Curiosity bore a young native of Erin
To view the gay banks of the Rhine,
When an Empress he saw, and the robe that she was wearing,
All over with diamonds did shine.
No goddess of splendour was ever yet seen
That could equal this fair one, so mild and serene.
In soft murmurs she says, “My linnet so green,
Are you gone, will I e'er see thee more?

“The cold lofty Alps you freely went over,
Which nature had placed in your way;
That Marengo Saloney around you did hover
All Paris rejoiced the next day.
It grieves me the hardships that you did undergo;
Over mountains you travelled all covered with snow;
The balance of power your courage laid low;
Are you gone, will I e'er see thee more?

“That numbers of men are eager to slay you,
Their malice you view'd with a smile;
Their gold through all Europe they sowed to betray you,
And joined with the Mamelukes on the Nile.
Like ravens for blood their vile passions did burn;
Orphans they slain and left widows for to mourn.
They say my linnet's gone; will he ever return?
Oh, sweet Boney, will I ever see you more?

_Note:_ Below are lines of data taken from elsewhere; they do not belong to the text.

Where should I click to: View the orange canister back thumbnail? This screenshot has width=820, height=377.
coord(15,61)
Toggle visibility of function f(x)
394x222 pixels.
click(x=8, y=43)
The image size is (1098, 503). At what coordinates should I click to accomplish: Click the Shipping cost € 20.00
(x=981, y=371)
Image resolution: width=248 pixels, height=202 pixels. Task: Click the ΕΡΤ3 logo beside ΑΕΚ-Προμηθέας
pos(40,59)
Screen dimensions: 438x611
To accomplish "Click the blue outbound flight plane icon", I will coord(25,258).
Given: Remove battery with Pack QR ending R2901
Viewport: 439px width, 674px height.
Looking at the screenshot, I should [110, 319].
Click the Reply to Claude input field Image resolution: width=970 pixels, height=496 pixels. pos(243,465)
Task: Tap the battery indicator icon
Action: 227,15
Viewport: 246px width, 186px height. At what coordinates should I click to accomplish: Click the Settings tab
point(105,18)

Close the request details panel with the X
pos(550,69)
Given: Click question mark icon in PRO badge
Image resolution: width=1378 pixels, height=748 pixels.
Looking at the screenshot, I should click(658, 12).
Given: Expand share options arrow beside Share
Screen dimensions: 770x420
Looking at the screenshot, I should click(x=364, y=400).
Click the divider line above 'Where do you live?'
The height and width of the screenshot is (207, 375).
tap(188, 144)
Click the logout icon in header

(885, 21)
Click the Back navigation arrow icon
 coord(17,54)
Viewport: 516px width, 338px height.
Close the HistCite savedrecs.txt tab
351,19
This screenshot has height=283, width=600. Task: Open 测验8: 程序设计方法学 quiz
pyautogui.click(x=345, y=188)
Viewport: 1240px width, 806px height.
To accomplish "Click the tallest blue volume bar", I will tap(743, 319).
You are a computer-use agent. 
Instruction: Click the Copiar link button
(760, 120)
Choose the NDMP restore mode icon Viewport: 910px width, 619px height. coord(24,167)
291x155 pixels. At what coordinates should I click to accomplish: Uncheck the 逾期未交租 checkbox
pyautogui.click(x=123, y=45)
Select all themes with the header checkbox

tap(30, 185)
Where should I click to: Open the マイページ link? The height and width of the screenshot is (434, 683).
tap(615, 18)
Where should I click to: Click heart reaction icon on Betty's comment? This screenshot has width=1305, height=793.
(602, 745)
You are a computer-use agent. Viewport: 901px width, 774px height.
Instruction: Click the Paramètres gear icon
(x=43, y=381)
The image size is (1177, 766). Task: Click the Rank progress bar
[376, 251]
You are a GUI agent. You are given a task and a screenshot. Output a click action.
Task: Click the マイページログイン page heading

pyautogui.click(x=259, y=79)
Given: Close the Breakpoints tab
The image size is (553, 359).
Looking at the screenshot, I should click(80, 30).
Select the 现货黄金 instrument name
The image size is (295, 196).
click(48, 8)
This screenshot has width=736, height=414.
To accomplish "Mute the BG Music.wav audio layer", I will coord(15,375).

“I will roam through the deserts of wild Abyssinia,
And yet find no cure for my pain.
Will I go and inquire at the isle of St. Helena?
Oh, no, we will whisper in vain.
Tell me, ye critics, oh tell to me in time,
Or this world I'll range over my green linnet for to find.
Was he slain at Waterloo, the Elba, on the Rhine?
If he was I shall ne'er see him more.”